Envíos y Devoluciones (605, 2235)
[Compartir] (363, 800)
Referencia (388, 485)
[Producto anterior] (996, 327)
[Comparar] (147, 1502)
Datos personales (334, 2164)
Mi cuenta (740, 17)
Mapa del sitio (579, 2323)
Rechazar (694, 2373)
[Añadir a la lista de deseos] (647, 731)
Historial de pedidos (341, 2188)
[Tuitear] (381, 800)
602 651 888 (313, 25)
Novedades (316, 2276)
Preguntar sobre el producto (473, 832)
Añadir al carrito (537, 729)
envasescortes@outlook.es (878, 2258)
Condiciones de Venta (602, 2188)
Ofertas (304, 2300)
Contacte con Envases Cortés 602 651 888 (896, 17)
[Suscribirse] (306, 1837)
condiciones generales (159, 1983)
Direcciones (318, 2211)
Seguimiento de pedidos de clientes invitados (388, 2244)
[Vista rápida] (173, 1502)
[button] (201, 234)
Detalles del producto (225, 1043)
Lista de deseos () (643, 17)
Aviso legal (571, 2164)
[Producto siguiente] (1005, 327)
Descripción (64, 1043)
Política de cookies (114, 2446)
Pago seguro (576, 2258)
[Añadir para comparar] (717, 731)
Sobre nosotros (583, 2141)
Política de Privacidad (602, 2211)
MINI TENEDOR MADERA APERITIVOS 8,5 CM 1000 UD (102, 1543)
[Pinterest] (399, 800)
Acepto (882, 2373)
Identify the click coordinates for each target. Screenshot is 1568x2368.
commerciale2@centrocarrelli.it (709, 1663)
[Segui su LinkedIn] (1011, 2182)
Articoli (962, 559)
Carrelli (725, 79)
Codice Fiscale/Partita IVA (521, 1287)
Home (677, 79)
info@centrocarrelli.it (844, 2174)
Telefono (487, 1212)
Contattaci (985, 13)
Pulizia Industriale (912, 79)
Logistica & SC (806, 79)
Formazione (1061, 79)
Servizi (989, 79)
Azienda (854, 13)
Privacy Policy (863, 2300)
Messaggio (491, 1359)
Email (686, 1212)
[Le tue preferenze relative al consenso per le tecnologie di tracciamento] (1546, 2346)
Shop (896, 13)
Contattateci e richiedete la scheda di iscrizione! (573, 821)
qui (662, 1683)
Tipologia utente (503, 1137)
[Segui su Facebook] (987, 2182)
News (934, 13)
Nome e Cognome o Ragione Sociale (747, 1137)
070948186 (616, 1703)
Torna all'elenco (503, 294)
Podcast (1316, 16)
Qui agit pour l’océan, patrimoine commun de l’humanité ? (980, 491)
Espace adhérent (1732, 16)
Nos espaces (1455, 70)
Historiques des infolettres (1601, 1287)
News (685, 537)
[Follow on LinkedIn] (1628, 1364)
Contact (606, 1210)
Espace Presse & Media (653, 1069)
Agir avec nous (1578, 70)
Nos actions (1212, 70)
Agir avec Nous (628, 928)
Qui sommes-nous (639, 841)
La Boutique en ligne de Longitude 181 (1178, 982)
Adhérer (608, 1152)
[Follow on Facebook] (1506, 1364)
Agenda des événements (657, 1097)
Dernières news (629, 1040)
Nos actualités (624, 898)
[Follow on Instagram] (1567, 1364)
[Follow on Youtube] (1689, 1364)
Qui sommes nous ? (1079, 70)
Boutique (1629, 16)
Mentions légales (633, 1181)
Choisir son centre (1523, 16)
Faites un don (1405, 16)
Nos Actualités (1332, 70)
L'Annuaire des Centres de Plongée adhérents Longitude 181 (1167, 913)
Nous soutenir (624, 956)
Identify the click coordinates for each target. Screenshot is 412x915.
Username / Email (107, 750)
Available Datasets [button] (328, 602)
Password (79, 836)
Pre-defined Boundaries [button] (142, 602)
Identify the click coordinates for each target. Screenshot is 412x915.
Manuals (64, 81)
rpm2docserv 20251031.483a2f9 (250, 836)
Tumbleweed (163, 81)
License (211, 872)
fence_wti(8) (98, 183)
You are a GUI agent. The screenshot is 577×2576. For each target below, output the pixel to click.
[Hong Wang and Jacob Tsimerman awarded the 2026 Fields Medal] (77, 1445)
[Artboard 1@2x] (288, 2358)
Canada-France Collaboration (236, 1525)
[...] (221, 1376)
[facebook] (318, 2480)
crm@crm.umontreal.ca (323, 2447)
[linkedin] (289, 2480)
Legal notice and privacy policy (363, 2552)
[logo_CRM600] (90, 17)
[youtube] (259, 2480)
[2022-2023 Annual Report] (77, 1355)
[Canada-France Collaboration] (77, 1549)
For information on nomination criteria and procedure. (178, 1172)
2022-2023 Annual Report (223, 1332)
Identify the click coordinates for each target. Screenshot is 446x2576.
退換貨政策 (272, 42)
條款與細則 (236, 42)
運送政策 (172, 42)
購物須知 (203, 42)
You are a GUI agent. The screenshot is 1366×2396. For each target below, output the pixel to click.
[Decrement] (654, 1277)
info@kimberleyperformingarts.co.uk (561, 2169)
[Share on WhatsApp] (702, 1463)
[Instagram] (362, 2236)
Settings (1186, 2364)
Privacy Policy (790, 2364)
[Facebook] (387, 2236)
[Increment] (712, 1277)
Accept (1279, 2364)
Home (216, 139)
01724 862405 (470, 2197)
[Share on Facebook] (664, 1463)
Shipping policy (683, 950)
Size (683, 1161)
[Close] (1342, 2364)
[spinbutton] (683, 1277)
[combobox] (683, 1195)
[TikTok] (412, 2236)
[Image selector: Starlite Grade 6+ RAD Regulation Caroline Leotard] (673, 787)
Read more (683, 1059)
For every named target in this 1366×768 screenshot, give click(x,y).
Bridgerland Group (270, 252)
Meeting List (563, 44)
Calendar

--------------------

Task to carry out
Say each line again exactly as it appears above.

Output below
Envíos y Devoluciones (605, 2235)
[Compartir] (363, 800)
Referencia (388, 485)
[Producto anterior] (996, 327)
[Comparar] (147, 1502)
Datos personales (334, 2164)
Mi cuenta (740, 17)
Mapa del sitio (579, 2323)
Rechazar (694, 2373)
[Añadir a la lista de deseos] (647, 731)
Historial de pedidos (341, 2188)
[Tuitear] (381, 800)
602 651 888 (313, 25)
Novedades (316, 2276)
Preguntar sobre el producto (473, 832)
Añadir al carrito (537, 729)
envasescortes@outlook.es (878, 2258)
Condiciones de Venta (602, 2188)
Ofertas (304, 2300)
Contacte con Envases Cortés 602 651 888 (896, 17)
[Suscribirse] (306, 1837)
condiciones generales (159, 1983)
Direcciones (318, 2211)
Seguimiento de pedidos de clientes invitados (388, 2244)
[Vista rápida] (173, 1502)
[button] (201, 234)
Detalles del producto (225, 1043)
Lista de deseos () (643, 17)
Aviso legal (571, 2164)
[Producto siguiente] (1005, 327)
Descripción (64, 1043)
Política de cookies (114, 2446)
Pago seguro (576, 2258)
[Añadir para comparar] (717, 731)
Sobre nosotros (583, 2141)
Política de Privacidad (602, 2211)
MINI TENEDOR MADERA APERITIVOS 8,5 CM 1000 UD (102, 1543)
[Pinterest] (399, 800)
Acepto (882, 2373)
Identify the click coordinates for each target. Screenshot is 1568x2368.
commerciale2@centrocarrelli.it (709, 1663)
[Segui su LinkedIn] (1011, 2182)
Articoli (962, 559)
Carrelli (725, 79)
Codice Fiscale/Partita IVA (521, 1287)
Home (677, 79)
info@centrocarrelli.it (844, 2174)
Telefono (487, 1212)
Contattaci (985, 13)
Pulizia Industriale (912, 79)
Logistica & SC (806, 79)
Formazione (1061, 79)
Servizi (989, 79)
Azienda (854, 13)
Privacy Policy (863, 2300)
Messaggio (491, 1359)
Email (686, 1212)
[Le tue preferenze relative al consenso per le tecnologie di tracciamento] (1546, 2346)
Shop (896, 13)
Contattateci e richiedete la scheda di iscrizione! (573, 821)
qui (662, 1683)
Tipologia utente (503, 1137)
[Segui su Facebook] (987, 2182)
News (934, 13)
Nome e Cognome o Ragione Sociale (747, 1137)
070948186 (616, 1703)
Torna all'elenco (503, 294)
Podcast (1316, 16)
Qui agit pour l’océan, patrimoine commun de l’humanité ? (980, 491)
Espace adhérent (1732, 16)
Nos espaces (1455, 70)
Historiques des infolettres (1601, 1287)
News (685, 537)
[Follow on LinkedIn] (1628, 1364)
Contact (606, 1210)
Espace Presse & Media (653, 1069)
Agir avec nous (1578, 70)
Nos actions (1212, 70)
Agir avec Nous (628, 928)
Qui sommes-nous (639, 841)
La Boutique en ligne de Longitude 181 (1178, 982)
Adhérer (608, 1152)
[Follow on Facebook] (1506, 1364)
Agenda des événements (657, 1097)
Dernières news (629, 1040)
Nos actualités (624, 898)
[Follow on Instagram] (1567, 1364)
[Follow on Youtube] (1689, 1364)
Qui sommes nous ? (1079, 70)
Boutique (1629, 16)
Mentions légales (633, 1181)
Choisir son centre (1523, 16)
Faites un don (1405, 16)
Nos Actualités (1332, 70)
L'Annuaire des Centres de Plongée adhérents Longitude 181 (1167, 913)
Nous soutenir (624, 956)
Identify the click coordinates for each target. Screenshot is 412x915.
Username / Email (107, 750)
Available Datasets [button] (328, 602)
Password (79, 836)
Pre-defined Boundaries [button] (142, 602)
Identify the click coordinates for each target. Screenshot is 412x915.
Manuals (64, 81)
rpm2docserv 20251031.483a2f9 (250, 836)
Tumbleweed (163, 81)
License (211, 872)
fence_wti(8) (98, 183)
You are a GUI agent. The screenshot is 577×2576. For each target below, output the pixel to click.
[Hong Wang and Jacob Tsimerman awarded the 2026 Fields Medal] (77, 1445)
[Artboard 1@2x] (288, 2358)
Canada-France Collaboration (236, 1525)
[...] (221, 1376)
[facebook] (318, 2480)
crm@crm.umontreal.ca (323, 2447)
[linkedin] (289, 2480)
Legal notice and privacy policy (363, 2552)
[logo_CRM600] (90, 17)
[youtube] (259, 2480)
[2022-2023 Annual Report] (77, 1355)
[Canada-France Collaboration] (77, 1549)
For information on nomination criteria and procedure. (178, 1172)
2022-2023 Annual Report (223, 1332)
Identify the click coordinates for each target. Screenshot is 446x2576.
退換貨政策 (272, 42)
條款與細則 (236, 42)
運送政策 (172, 42)
購物須知 (203, 42)
You are a GUI agent. The screenshot is 1366×2396. For each target below, output the pixel to click.
[Decrement] (654, 1277)
info@kimberleyperformingarts.co.uk (561, 2169)
[Share on WhatsApp] (702, 1463)
[Instagram] (362, 2236)
Settings (1186, 2364)
Privacy Policy (790, 2364)
[Facebook] (387, 2236)
[Increment] (712, 1277)
Accept (1279, 2364)
Home (216, 139)
01724 862405 (470, 2197)
[Share on Facebook] (664, 1463)
Shipping policy (683, 950)
Size (683, 1161)
[Close] (1342, 2364)
[spinbutton] (683, 1277)
[combobox] (683, 1195)
[TikTok] (412, 2236)
[Image selector: Starlite Grade 6+ RAD Regulation Caroline Leotard] (673, 787)
Read more (683, 1059)
For every named target in this 1366×768 screenshot, give click(x,y).
Bridgerland Group (270, 252)
Meeting List (563, 44)
Calendar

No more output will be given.